REQUIRED WORK:
Write out the line that holds "Screen dimensions: 1170x926" together with every line that follows it to the end of the material below, exactly. Omit the pictures.

RECORDS FOR THE EXERCISE:
|---|

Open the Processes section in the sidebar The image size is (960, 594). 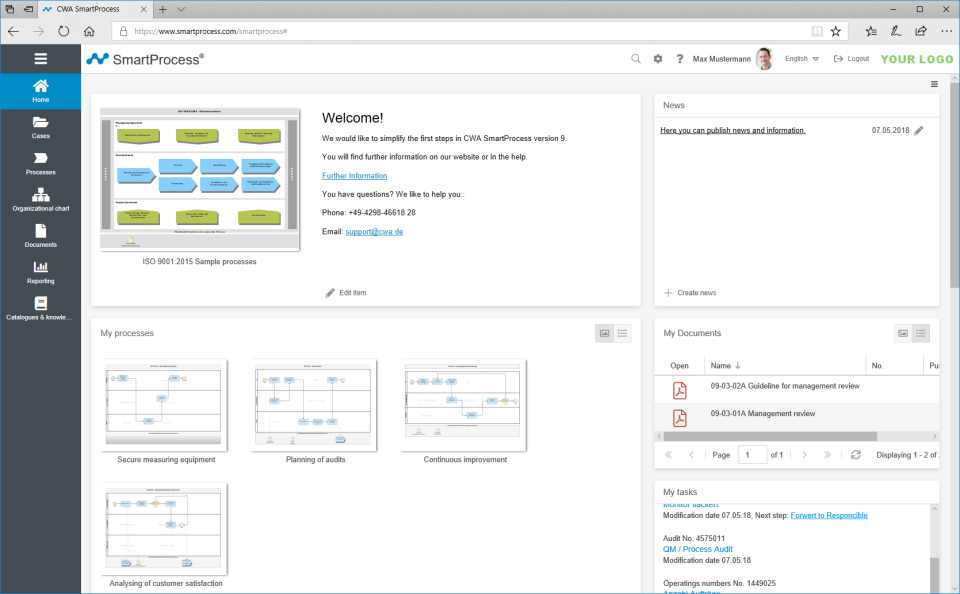coord(40,164)
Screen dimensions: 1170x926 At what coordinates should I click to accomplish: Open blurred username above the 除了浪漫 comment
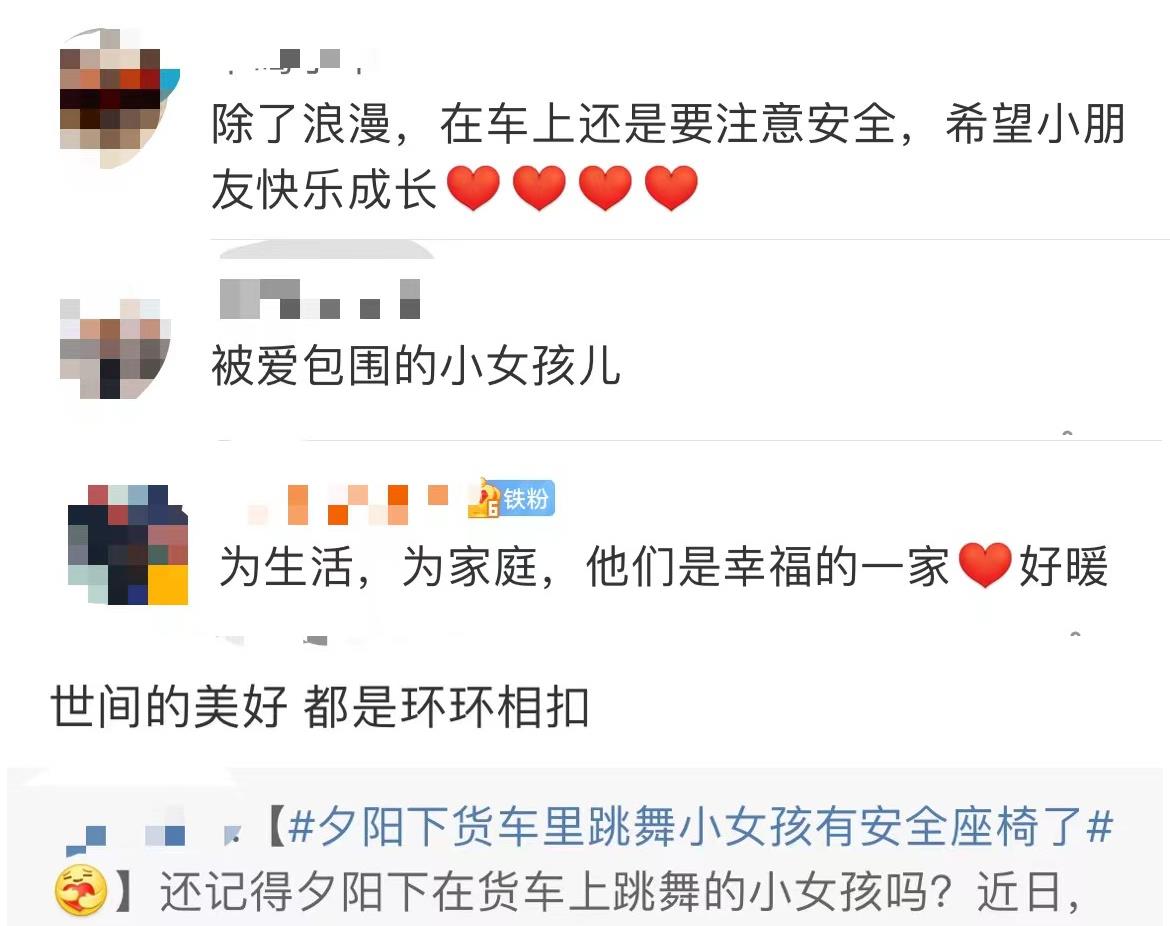click(295, 61)
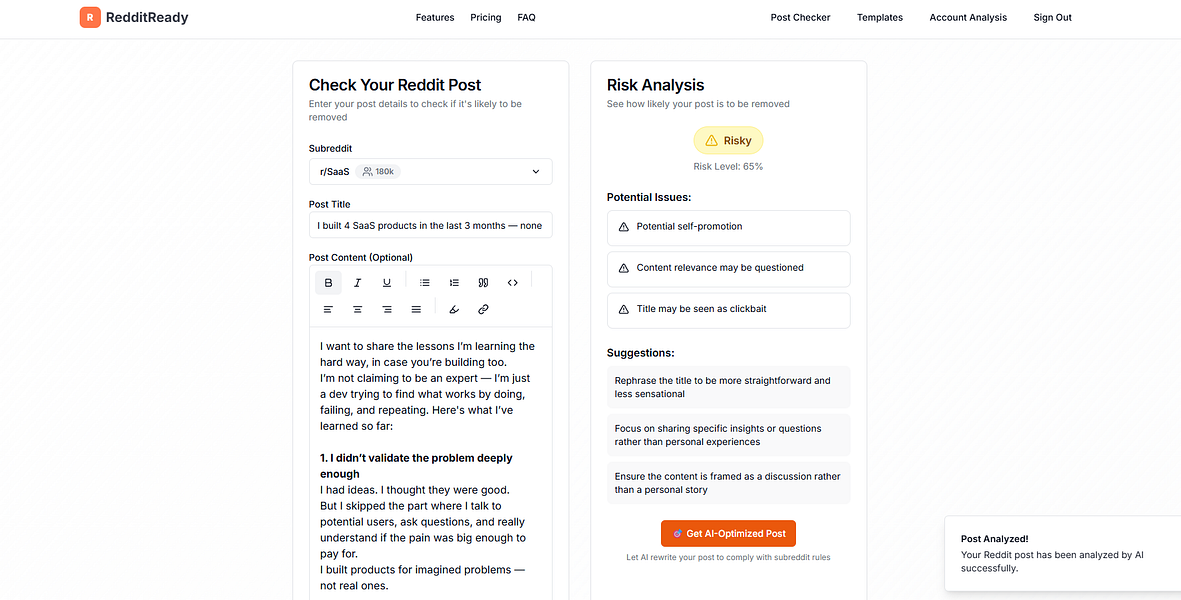Insert a hyperlink with link icon
The width and height of the screenshot is (1181, 600).
click(483, 310)
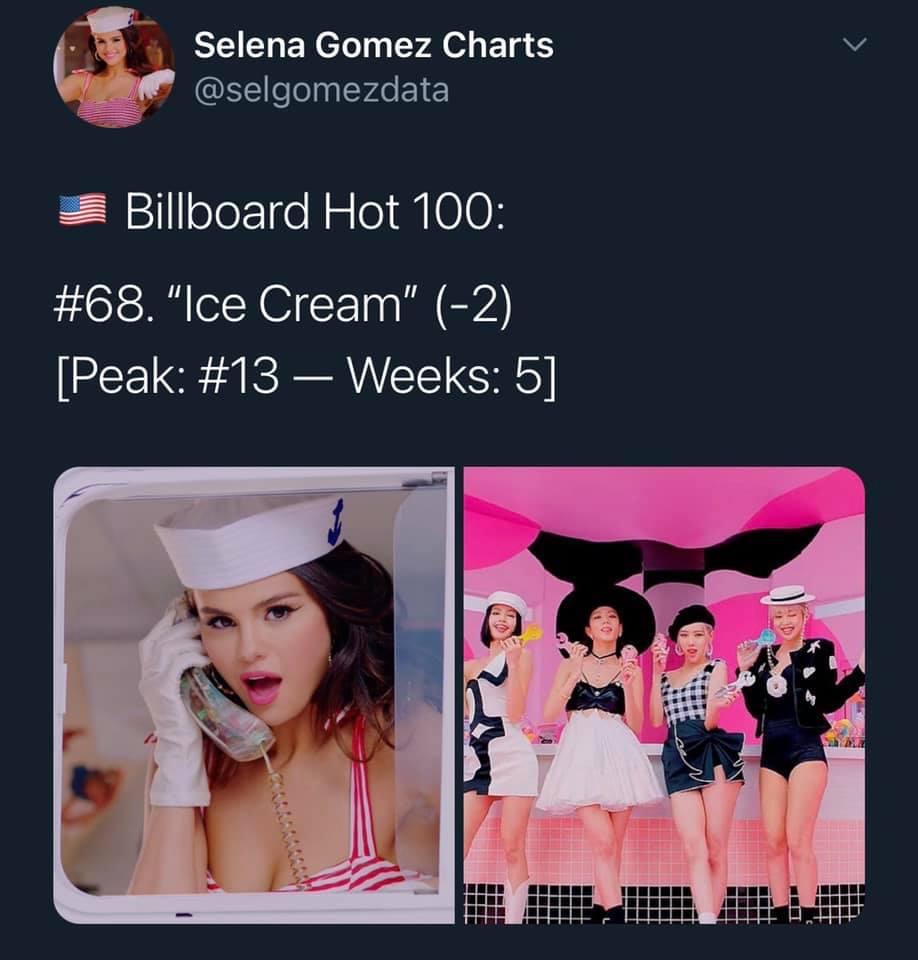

|---|

RESPONSE BOX:
Screen dimensions: 1170x926 At what coordinates should I click to accomplish: Open blurred username above the 除了浪漫 comment
click(295, 61)
Insert a hyperlink with link icon
The width and height of the screenshot is (1181, 600).
click(483, 310)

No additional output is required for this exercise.